Notice the filter() call on the column we provide to weight_by, as that must be non-negative. We can also use an external vector, as long as it is of the same size as the number of rows of the data frame fed into slice_sample().

We can’t in fact use inline subsetting on weight_by because it will produce a different one.

df %>%
  mutate(Price_Rank = dense_rank(desc(Price))) %>%
  slice_sample(n = 10, weight_by = Price[Price > 0])
Error in `slice_sample()`:
! Can't compute indices.
Caused by error:
! `weight_by` must have size 525461, not size 521771.

We can use expressions inside weight_by.

df %>%
  filter(Price >= 0) %>%
  mutate(Price_Rank = dense_rank(desc(Price))) %>%
  slice_sample(n = 10, weight_by = Price / 2)
A tibble: 10 x 9

- slice_max() & slice_min()

Last helpers, slice_max() and slice_min() preserve a number of rows with the maximum or minimum values of the column specified in the order_by argument, sorting the output as well.

df %>%
  slice_max(order_by = Quantity, n = 10)
A tibble: 10 x 8
df %>%
  slice_min(order_by = Quantity, n = 10)
A tibble: 10 x 8

Being a data-masking argument, order_by accepts expressions,

df %>%
  slice_max(order_by = Quantity / 2, n = 10)
A tibble: 10 x 8

and can be implicit.

df %>%
  slice_max(Quantity, n = 10)
A tibble: 10 x 8

But n cannot,

df %>%
  slice_max(Quantity, 10)

● **Data records**:
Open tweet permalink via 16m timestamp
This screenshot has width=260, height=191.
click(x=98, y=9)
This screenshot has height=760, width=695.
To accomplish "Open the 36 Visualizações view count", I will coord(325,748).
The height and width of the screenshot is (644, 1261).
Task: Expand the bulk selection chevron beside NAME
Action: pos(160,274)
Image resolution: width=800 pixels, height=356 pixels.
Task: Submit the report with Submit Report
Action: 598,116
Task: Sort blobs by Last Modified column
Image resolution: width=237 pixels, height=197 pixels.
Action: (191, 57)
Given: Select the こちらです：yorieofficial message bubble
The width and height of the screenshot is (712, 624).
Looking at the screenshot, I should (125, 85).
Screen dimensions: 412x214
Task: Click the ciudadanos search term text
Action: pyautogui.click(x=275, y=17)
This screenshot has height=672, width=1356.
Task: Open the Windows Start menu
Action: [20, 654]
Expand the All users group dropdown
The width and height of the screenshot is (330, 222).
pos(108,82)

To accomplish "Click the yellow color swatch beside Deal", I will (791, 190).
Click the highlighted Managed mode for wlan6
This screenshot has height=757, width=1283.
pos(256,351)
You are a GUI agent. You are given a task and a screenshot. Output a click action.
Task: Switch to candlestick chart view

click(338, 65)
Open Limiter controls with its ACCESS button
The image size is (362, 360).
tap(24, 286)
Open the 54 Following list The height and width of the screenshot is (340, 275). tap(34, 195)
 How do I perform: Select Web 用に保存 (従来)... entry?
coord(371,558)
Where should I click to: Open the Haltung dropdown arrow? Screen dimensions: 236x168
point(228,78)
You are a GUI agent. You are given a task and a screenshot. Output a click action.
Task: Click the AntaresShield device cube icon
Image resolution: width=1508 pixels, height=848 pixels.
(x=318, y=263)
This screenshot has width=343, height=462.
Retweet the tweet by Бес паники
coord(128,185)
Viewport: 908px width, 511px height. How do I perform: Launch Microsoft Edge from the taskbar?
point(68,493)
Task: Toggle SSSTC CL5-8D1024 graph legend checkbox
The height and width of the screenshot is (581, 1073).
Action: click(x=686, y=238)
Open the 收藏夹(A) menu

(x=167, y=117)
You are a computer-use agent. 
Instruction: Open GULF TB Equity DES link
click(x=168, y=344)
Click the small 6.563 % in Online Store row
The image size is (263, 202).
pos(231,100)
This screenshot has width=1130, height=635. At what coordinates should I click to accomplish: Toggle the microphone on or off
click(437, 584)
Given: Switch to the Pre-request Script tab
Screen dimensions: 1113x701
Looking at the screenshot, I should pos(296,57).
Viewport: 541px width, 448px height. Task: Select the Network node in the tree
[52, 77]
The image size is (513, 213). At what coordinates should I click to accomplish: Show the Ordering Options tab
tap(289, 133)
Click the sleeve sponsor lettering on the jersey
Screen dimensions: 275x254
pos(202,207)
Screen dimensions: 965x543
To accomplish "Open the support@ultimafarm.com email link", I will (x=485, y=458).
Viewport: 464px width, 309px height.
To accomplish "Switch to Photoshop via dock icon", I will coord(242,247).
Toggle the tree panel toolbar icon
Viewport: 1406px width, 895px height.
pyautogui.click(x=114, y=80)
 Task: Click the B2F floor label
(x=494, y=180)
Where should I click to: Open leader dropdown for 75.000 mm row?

● **What you need to do**:
1. Name every function that the text on slicing rows in R calls with parentheses.
2. Rewrite the rows from the line with "Open Limiter controls with its ACCESS button" through the end of the rows, replacing "Screen dimensions" with "Screen size" and changing nothing else.

● **Solution set**:
1. filter(), slice_sample(), mutate(), dense_rank(), desc(), slice_max(), slice_min()

2.
Open Limiter controls with its ACCESS button
The image size is (362, 360).
tap(24, 286)
Open the 54 Following list The height and width of the screenshot is (340, 275). tap(34, 195)
 How do I perform: Select Web 用に保存 (従来)... entry?
coord(371,558)
Where should I click to: Open the Haltung dropdown arrow? Screen size: 236x168
point(228,78)
You are a GUI agent. You are given a task and a screenshot. Output a click action.
Task: Click the AntaresShield device cube icon
Image resolution: width=1508 pixels, height=848 pixels.
(x=318, y=263)
This screenshot has width=343, height=462.
Retweet the tweet by Бес паники
coord(128,185)
Viewport: 908px width, 511px height. How do I perform: Launch Microsoft Edge from the taskbar?
point(68,493)
Task: Toggle SSSTC CL5-8D1024 graph legend checkbox
The height and width of the screenshot is (581, 1073).
Action: click(x=686, y=238)
Open the 收藏夹(A) menu

(x=167, y=117)
You are a computer-use agent. 
Instruction: Open GULF TB Equity DES link
click(x=168, y=344)
Click the small 6.563 % in Online Store row
The image size is (263, 202).
pos(231,100)
This screenshot has width=1130, height=635. At what coordinates should I click to accomplish: Toggle the microphone on or off
click(437, 584)
Given: Switch to the Pre-request Script tab
Screen size: 1113x701
Looking at the screenshot, I should pos(296,57).
Viewport: 541px width, 448px height. Task: Select the Network node in the tree
[52, 77]
The image size is (513, 213). At what coordinates should I click to accomplish: Show the Ordering Options tab
tap(289, 133)
Click the sleeve sponsor lettering on the jersey
Screen size: 275x254
pos(202,207)
Screen size: 965x543
To accomplish "Open the support@ultimafarm.com email link", I will (x=485, y=458).
Viewport: 464px width, 309px height.
To accomplish "Switch to Photoshop via dock icon", I will coord(242,247).
Toggle the tree panel toolbar icon
Viewport: 1406px width, 895px height.
pyautogui.click(x=114, y=80)
 Task: Click the B2F floor label
(x=494, y=180)
Where should I click to: Open leader dropdown for 75.000 mm row?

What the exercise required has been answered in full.